Look at each line below and tally those holding "will"; answer with that figure and nothing else.

--------

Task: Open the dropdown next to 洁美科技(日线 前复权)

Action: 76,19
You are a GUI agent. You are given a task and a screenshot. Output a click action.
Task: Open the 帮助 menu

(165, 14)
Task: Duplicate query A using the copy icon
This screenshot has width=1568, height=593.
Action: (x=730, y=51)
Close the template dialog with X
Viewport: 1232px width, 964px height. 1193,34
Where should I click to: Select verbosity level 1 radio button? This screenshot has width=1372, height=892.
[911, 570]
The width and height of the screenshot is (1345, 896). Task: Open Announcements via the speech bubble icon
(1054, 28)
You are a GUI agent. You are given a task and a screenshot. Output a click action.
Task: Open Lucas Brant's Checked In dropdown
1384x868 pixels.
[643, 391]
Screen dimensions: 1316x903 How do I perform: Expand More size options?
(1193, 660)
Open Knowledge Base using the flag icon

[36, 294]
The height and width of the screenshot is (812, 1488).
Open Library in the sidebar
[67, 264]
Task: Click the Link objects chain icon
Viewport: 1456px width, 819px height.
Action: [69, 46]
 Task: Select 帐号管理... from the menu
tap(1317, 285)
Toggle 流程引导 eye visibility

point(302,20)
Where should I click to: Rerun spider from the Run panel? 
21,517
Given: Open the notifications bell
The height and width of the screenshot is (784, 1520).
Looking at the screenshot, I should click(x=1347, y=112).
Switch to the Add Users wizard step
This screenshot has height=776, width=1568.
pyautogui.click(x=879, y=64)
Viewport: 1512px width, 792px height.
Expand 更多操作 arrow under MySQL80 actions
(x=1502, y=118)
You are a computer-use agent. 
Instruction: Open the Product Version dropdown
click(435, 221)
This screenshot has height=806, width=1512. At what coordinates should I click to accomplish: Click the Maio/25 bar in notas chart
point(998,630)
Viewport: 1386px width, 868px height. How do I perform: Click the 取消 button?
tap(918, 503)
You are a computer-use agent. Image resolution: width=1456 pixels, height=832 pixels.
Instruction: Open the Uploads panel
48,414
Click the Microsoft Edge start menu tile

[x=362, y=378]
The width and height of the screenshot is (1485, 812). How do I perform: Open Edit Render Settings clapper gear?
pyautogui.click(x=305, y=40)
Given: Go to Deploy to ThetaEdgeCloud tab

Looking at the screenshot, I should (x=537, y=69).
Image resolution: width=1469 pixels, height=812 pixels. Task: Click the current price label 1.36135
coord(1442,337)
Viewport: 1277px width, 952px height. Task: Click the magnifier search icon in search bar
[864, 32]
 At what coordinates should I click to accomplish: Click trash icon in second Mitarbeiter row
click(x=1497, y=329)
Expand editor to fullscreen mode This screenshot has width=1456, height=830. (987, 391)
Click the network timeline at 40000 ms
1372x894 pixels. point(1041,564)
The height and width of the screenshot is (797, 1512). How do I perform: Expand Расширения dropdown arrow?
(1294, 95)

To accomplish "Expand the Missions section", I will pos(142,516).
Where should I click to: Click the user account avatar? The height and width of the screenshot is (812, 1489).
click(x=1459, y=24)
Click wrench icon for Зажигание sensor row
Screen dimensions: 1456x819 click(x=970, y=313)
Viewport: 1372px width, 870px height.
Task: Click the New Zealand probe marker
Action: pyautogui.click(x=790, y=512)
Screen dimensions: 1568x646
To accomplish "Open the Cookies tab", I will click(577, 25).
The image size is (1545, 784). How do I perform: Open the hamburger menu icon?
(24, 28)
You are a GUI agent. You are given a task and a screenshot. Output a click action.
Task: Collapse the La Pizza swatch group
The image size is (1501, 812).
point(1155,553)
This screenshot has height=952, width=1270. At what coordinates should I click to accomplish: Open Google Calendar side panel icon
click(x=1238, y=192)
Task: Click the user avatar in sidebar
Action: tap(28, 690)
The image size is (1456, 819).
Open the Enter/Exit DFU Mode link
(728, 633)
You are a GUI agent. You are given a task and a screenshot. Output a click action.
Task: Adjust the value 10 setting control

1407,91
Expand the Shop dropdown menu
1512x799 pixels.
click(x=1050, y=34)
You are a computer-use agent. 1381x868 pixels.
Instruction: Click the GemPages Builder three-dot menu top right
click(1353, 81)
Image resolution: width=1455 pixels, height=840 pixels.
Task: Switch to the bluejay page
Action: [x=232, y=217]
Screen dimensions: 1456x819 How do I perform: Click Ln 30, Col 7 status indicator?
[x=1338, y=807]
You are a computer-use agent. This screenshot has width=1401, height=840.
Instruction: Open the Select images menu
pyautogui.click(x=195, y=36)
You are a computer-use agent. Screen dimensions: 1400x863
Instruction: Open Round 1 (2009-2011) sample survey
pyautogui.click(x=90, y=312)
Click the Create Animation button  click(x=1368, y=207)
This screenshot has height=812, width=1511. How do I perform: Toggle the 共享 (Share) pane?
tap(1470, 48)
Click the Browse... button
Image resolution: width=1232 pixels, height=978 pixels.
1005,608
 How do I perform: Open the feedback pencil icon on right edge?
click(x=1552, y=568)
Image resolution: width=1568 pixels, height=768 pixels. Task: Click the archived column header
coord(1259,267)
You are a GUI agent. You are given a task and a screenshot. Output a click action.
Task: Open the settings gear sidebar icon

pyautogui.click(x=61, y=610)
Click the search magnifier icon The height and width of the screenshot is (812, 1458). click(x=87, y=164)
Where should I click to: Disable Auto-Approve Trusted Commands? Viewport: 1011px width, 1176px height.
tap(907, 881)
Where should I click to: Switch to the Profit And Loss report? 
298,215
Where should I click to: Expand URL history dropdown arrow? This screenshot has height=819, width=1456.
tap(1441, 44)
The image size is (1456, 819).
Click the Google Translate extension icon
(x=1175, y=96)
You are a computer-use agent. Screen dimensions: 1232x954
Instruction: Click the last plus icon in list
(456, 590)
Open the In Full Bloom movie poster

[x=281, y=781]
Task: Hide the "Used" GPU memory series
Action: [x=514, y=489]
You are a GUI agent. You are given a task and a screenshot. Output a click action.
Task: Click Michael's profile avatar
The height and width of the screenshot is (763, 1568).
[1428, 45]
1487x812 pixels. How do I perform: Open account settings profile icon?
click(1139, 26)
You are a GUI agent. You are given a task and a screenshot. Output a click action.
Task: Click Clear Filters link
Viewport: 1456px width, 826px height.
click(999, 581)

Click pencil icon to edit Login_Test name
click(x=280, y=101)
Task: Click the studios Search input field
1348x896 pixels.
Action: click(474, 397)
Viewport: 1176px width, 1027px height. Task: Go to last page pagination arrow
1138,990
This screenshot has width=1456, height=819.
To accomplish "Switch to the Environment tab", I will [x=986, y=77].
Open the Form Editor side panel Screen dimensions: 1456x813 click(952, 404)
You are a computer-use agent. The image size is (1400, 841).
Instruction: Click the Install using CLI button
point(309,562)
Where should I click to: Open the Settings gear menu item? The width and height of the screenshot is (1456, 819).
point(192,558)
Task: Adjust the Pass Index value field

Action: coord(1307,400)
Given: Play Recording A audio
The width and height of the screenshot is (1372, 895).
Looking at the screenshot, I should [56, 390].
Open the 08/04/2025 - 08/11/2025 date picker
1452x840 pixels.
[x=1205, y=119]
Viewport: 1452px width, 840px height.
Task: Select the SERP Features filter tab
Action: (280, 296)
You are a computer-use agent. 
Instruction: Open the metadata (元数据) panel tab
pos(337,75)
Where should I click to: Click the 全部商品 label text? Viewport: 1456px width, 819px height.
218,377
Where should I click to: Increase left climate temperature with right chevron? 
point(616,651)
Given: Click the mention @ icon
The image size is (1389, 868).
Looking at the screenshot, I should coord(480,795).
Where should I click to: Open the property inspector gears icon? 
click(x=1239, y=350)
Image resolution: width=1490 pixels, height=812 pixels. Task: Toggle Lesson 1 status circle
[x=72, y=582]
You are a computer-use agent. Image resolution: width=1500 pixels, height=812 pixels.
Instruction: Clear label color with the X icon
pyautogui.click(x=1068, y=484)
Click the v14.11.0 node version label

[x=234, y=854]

--------

■ OUTPUT FOR THIS TASK ■
3